The definition of spring
April 28, 2015 by Darcie
Spring has finally arrived in most of the Northern Hemisphere. It’s a particularly welcome change after a harsh winter in the Northeast US, although everyone enjoys the longer days and greening of the scenery. As you might expect, websites are busting out the spring vegetable recipes.
The Guardian discusses seven ways to prepare ramps (aka wild garlic). These mustardy, garlicky alliums are only available for a few weeks every year and are widely regarded as markers of the change in seasons. Peas factor heavily in Bon Appetit’s 11 dishes that feature spring vegetables, appearing in seven of the recipes. Meanwhile at Serious Eats they’re preparing 20 asparagus recipes to celebrate spring. Rhubarb recipes are also popping up all over.

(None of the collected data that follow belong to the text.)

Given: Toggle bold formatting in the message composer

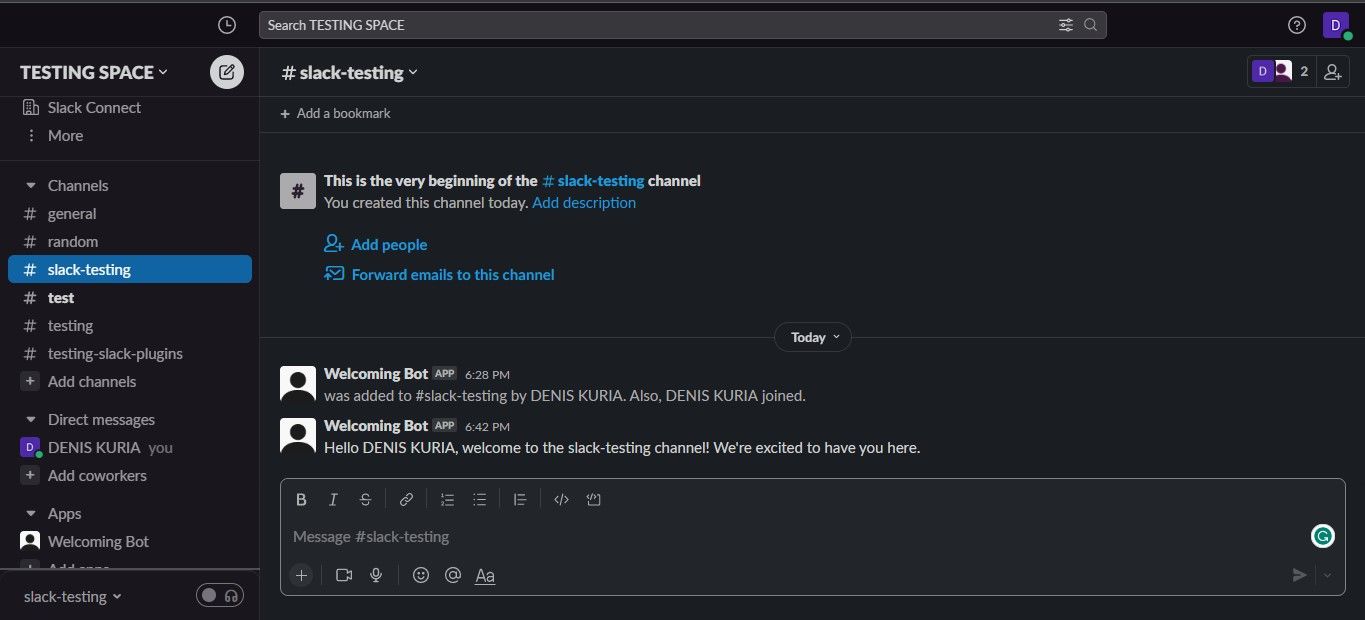Looking at the screenshot, I should click(301, 499).
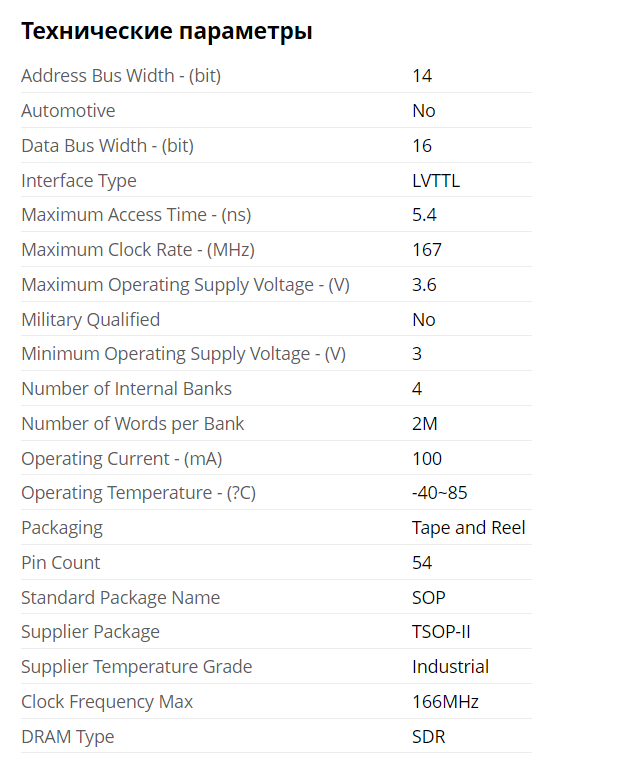
Task: Click the "Minimum Operating Supply Voltage - (V)" label
Action: (183, 354)
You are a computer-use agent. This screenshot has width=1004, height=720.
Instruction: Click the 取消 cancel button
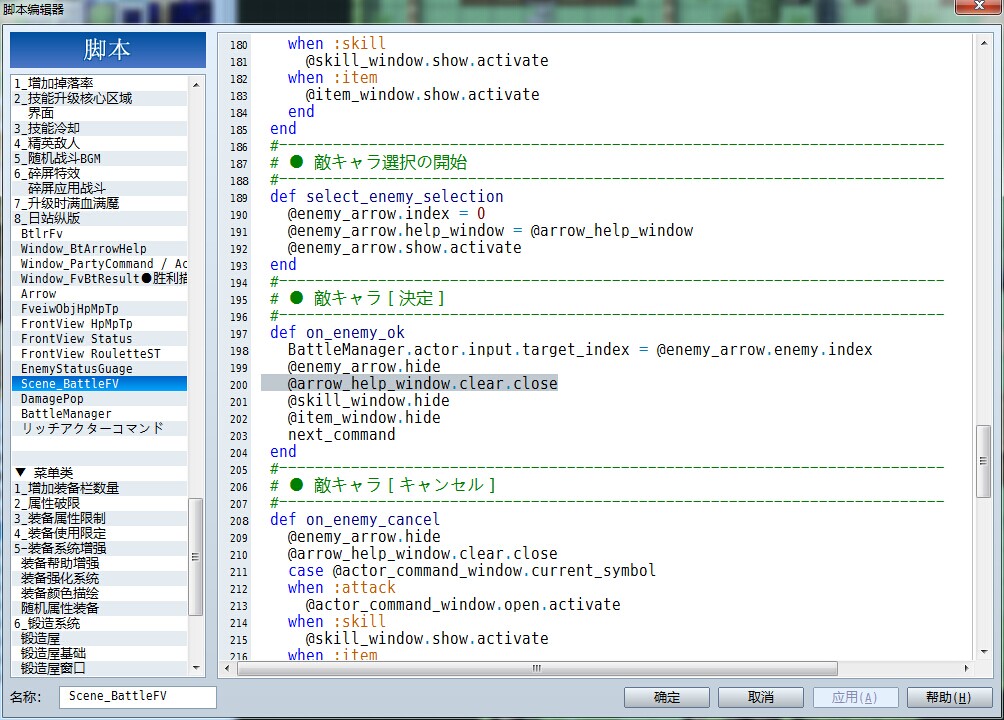761,697
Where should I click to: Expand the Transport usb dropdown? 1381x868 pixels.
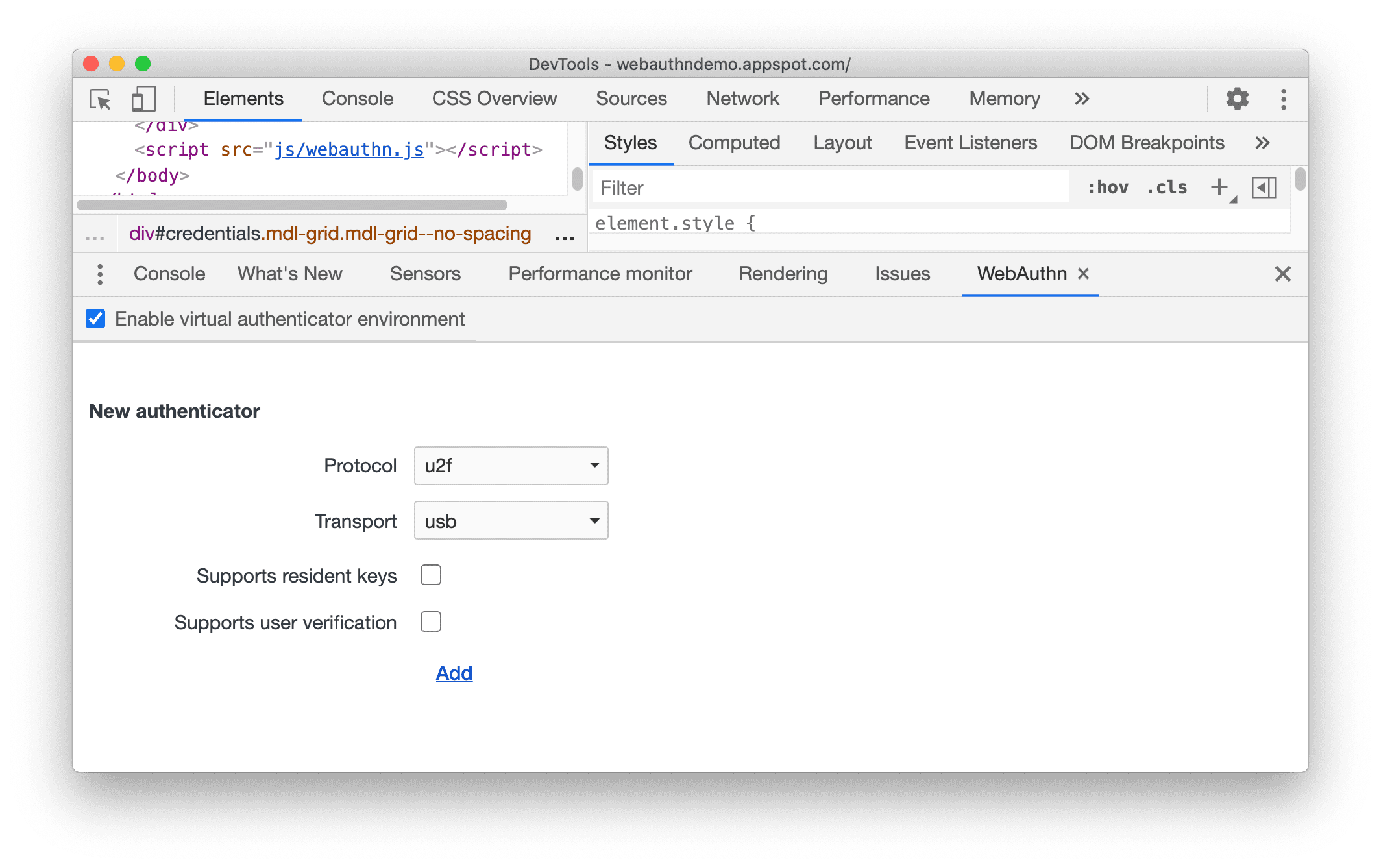pyautogui.click(x=510, y=520)
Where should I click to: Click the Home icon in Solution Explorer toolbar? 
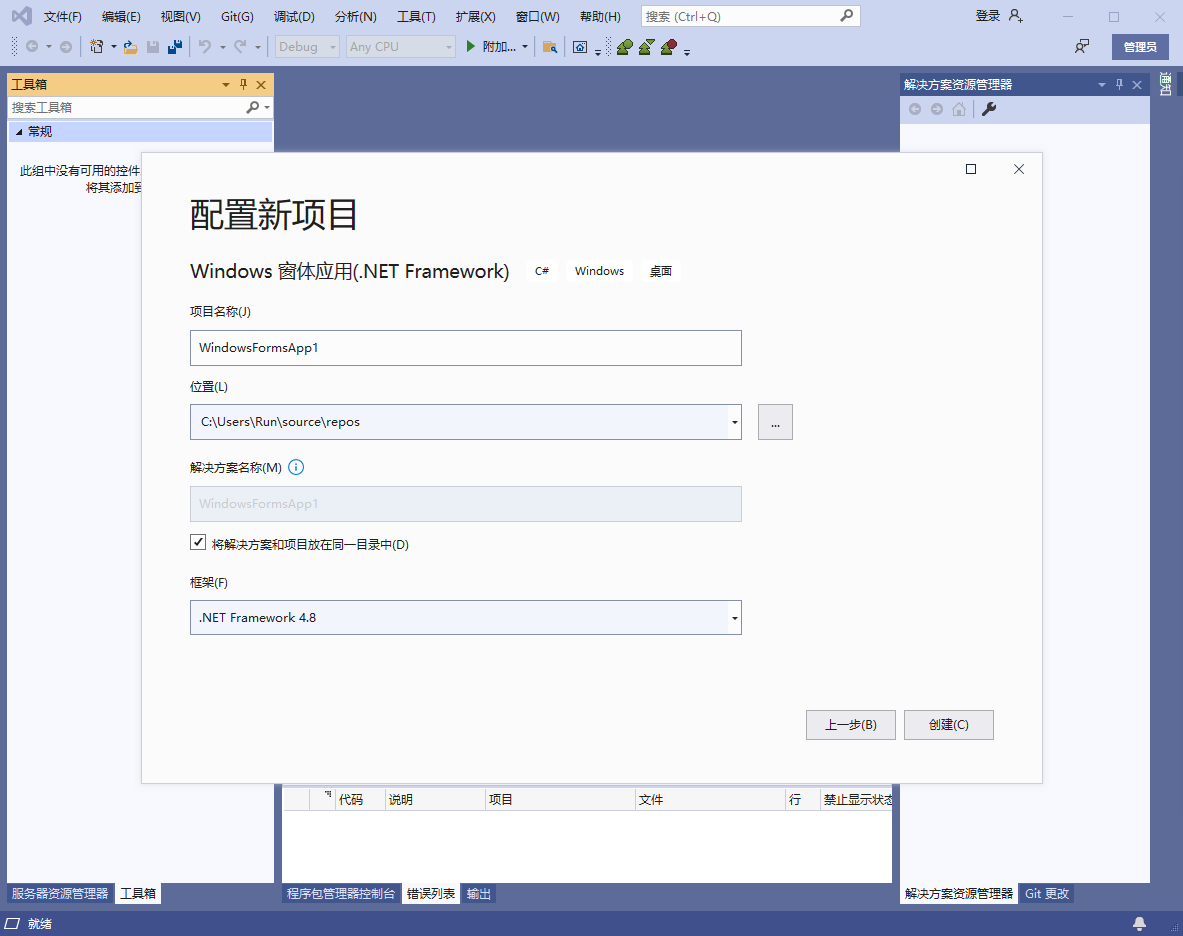tap(958, 109)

While reading these articles I pondered which foods I most associated with the spring season. The above vegetables could certainly be regarded as harbingers, but what says “spring is here” most to me is the emergence of the violets in my garden. The dainty purple and white blossoms stand proudly in defiance of late frosts. I use the peppery flowers to adorn salads, cakes, and other desserts. They might not make up the bulk of any meal, but their arrival in the salad bowl lets me know I survived another winter.
What food says “spring has arrived” to you?